● **Your task**
Your reply should contain only the line with "Instruction: Click the" and the lines after it through the end of the data, each written out exactly.
------------------------------
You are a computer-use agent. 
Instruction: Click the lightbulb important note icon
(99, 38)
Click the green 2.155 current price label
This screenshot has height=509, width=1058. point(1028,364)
------------------------------
● **Exercise solution**
Instruction: Click the lightbulb important note icon
(99, 38)
Click the green 2.155 current price label
This screenshot has height=509, width=1058. point(1028,364)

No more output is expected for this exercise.